VG München (Urteil vom 08.03.2004; Aktenzeichen M 10 S 03.1467)

 

Tenor

I. Die Beschwerde wird zurückgewiesen.

II. Der Antragsteller trägt die Kosten des Beschwerdeverfahrens.

III. Der Streitwert wird für das Beschwerdeverfahren auf 23.659,94 Euro festgesetzt.

 

Tatbestand

I.

Die Antragsgegnerin nahm den Antragsteller als Geschäftsführer der aufgelösten W.GmbH mit Bescheid vom 3. Januar 2003 für rückständige Gewerbesteuerschulden aus den Jahren 1992 und 1993 in Höhe von 94.639,74 Euro in Anspruch. Der Haftungsbescheid enthält eine ordnungsgemäße Rechtsbehelfsbelehrung und wurde den Verfahrensbevollmächtigten des Antragstellers nach dem Eintrag in der Postzustellungsurkunde am 7. Januar 2003 zugestellt; die Urkunde enthält keine Streichungen oder Änderungsvermerke.

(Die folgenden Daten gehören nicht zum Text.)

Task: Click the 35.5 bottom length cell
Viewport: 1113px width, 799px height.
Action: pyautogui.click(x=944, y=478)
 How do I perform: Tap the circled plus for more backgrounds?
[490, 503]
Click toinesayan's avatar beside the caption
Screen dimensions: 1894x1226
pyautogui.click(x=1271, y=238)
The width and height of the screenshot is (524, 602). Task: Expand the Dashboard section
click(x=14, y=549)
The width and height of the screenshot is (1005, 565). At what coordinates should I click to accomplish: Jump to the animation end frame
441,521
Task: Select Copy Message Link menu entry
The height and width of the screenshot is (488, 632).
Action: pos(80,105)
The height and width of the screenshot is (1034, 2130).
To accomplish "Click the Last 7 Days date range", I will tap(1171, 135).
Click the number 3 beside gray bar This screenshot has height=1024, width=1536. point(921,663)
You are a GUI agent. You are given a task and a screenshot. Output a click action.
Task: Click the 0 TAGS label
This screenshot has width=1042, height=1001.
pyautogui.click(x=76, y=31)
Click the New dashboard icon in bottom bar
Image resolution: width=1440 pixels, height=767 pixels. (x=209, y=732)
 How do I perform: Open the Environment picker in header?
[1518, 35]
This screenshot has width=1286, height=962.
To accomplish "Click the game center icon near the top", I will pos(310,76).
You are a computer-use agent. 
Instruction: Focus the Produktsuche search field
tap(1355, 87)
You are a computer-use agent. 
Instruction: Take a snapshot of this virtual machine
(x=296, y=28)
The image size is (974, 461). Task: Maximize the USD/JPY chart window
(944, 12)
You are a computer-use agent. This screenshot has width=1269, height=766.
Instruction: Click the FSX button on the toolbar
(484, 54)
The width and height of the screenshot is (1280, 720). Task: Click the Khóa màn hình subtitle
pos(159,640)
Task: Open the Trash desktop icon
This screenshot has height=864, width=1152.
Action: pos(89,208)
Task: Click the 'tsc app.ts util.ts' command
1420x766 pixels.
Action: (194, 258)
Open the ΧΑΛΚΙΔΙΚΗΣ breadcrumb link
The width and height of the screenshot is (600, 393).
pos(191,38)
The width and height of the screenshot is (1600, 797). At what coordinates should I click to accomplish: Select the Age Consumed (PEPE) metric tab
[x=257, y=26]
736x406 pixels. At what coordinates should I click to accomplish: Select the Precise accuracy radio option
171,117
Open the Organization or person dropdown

Mit am 7. Februar 2003 eingegangenem Schriftsatz gleichen Datums erhoben die Bevollmächtigten des Antragstellers Widerspruch und beantragten die Aussetzung der Vollziehung. Zur Zulässigkeit des Widerspruchs wurde geltend gemacht, dass der Haftungsbescheid am 7. Januar 2003 zugestellt worden sei; der Zustellungsvermerk sei durch den Zusteller berichtigt worden. Vorgelegt wurde eine Kopie des für die Zustellung verwendeten Briefumschlags. In dem Feld „Zugestellt am” befindet sich der Eintrag „04.01.03 Mü”. Daneben befindet sich ein handschriftlicher Vermerk des Postzustellers „Abänderung: Korrekte Zustellung der 7. Januar 2003 durch persönliche Übergabe, Müller, 6.2.03”.

In der vorgelegten Erklärung des Postzustellers vom 6. Februar 2003 gibt dieser an, dass die Zustellung des Schriftstücks der Antragsgegnerin vom 3. Januar 2003 erst am 7. Januar 2003 und nicht, wie von ihm auf dem Zustellungsumschlag und der Zustellungsurkunde angegeben, bereits am 4. Januar 2003 erfolgt sei. Einen entsprechenden Änderungsvermerk habe er auf dem Umschlag angebracht. Mit der Anwaltskanzlei sei bereits länger vereinbart, dass Zustellungen und auch normale Post am Samstag (wie auch an anderen Wochentagen) nicht in den Briefkasten eingeworfen würden, sondern die Post immer persönlich in der Kanzlei abgegeben werde. Die Samstagspost werde somit immer mit der Montagspost übergeben. Er habe irrtümlich jedoch bereits den 4. Januar 2003 als Zustellungsdatum auf dem Umschlag und der Zustellungsurkunde angebracht; tatsächlich sei der Brief jedoch erst am 7. Januar 2003 in der Kanzlei persönlich übergeben worden. Er habe lediglich vergessen, das Zustellungsdatum entsprechend abzuändern, da sich der Brief zwischen der normalen Post befunden habe. Auf das weitere Vorbringen zur Begründetheit des Widerspruchs wird verwiesen.

Mit Bescheid vom 24. Februar 2003 lehnte die Antragsgegnerin den Antrag auf Aussetzung der Vollziehung des Haftungsbescheids ab. Sowohl in der Begründung dieses Bescheids als auch in dem Vorlageschreiben an die Regierung von Oberbayern vom 17. März 2003 ging die Antragsgegnerin davon aus, dass der Widerspruch fristgerecht eingelegt worden sei.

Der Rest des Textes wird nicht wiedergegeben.